→ Requests:
1. Retype the passage about Babel and Shem's descendants between "These are the" and "500 years and had other sons and daughters.", inclusive.
2. Answer these questions from the passage about Babel and Shem's descendants:
(a) What did the people use for mortar?
(b) How old was Shem when he fathered Arpachshad?
(c) How many years did Arpachshad live after he fathered Shelah?

11 Now the whole earth had one language and the same words. And as people migrated from the east, they found a plain in the land of Shinar and settled there. And they said to one another, “Come, let us make bricks, and burn them thoroughly.” And they had brick for stone, and bitumen for mortar. Then they said, “Come, let us build ourselves a city and a tower with its top in the heavens, and let us make a name for ourselves, lest we be dispersed over the face of the whole earth.” And the LORD came down to see the city and the tower, which the children of man had built. And the LORD said, “Behold, they are one people, and they have all one language, and this is only the beginning of what they will do. And nothing that they propose to do will now be impossible for them. Come, let us go down and there confuse their language, so that they may not understand one another’s speech.” So the LORD dispersed them from there over the face of all the earth, and they left off building the city. Therefore its name was called Babel, because there the LORD confused the language of all the earth. And from there the LORD dispersed them over the face of all the earth.

Shem’s Descendants

These are the generations of Shem. When Shem was 100 years old, he fathered Arpachshad two years after the flood. And Shem lived after he fathered Arpachshad 500 years and had other sons and daughters.

When Arpachshad had lived 35 years, he fathered Shelah. And Arpachshad lived after he fathered Shelah 403 years and had other sons and daughters.

→ Stored data:
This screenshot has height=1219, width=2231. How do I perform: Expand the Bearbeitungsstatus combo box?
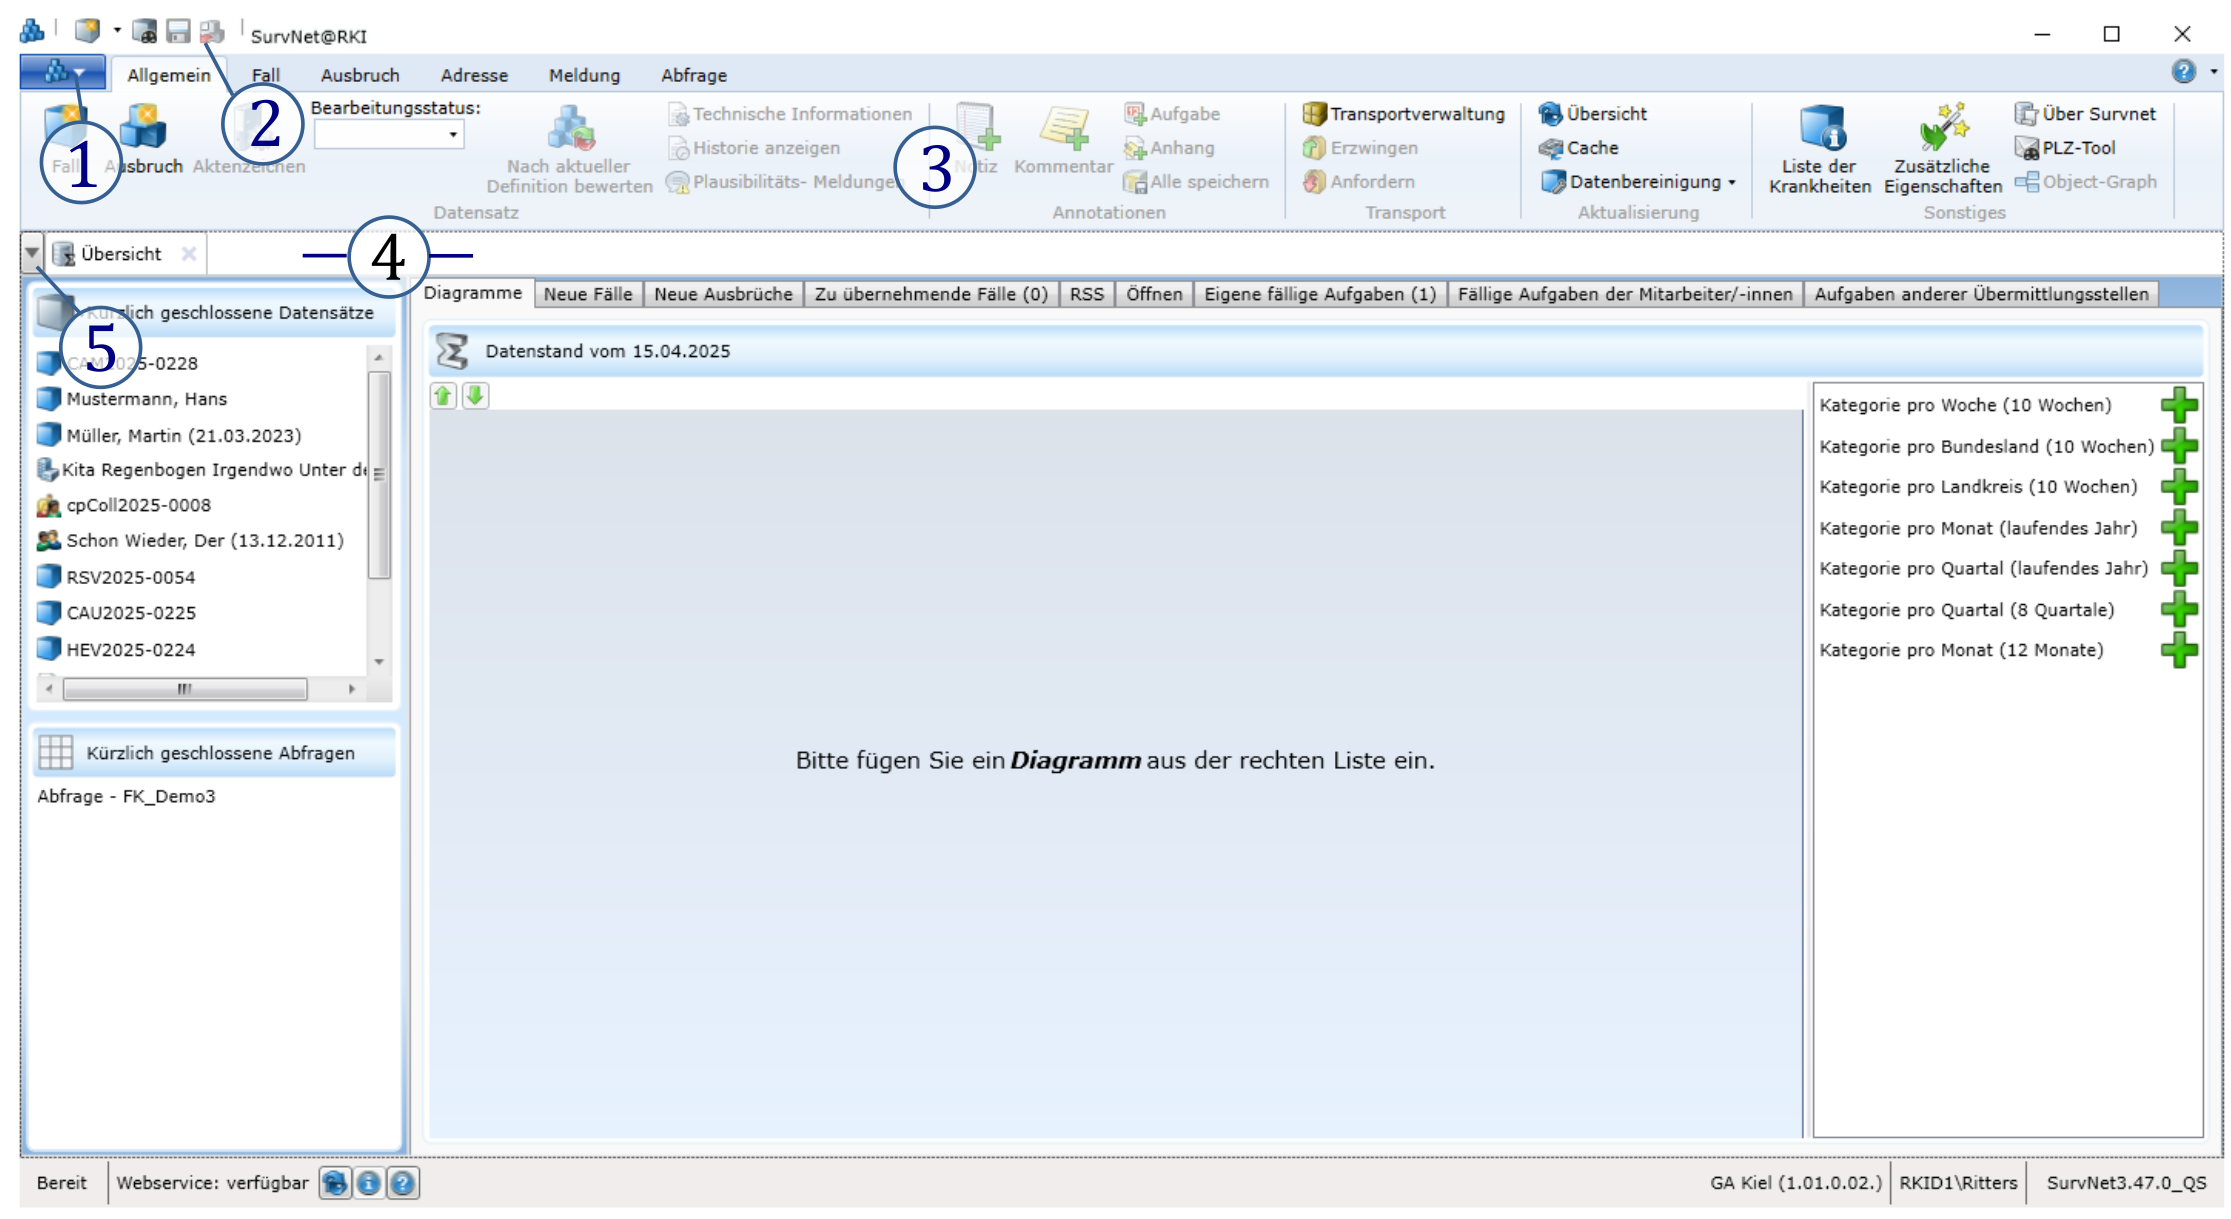pyautogui.click(x=453, y=134)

→ Per-task outputs:
1.
These are the generations of Shem. When Shem was 100 years old, he fathered Arpachshad two years after the flood. And Shem lived after he fathered Arpachshad 500 years and had other sons and daughters.

2.
(a) Bitumen.
(b) 100 years old.
(c) 403 years.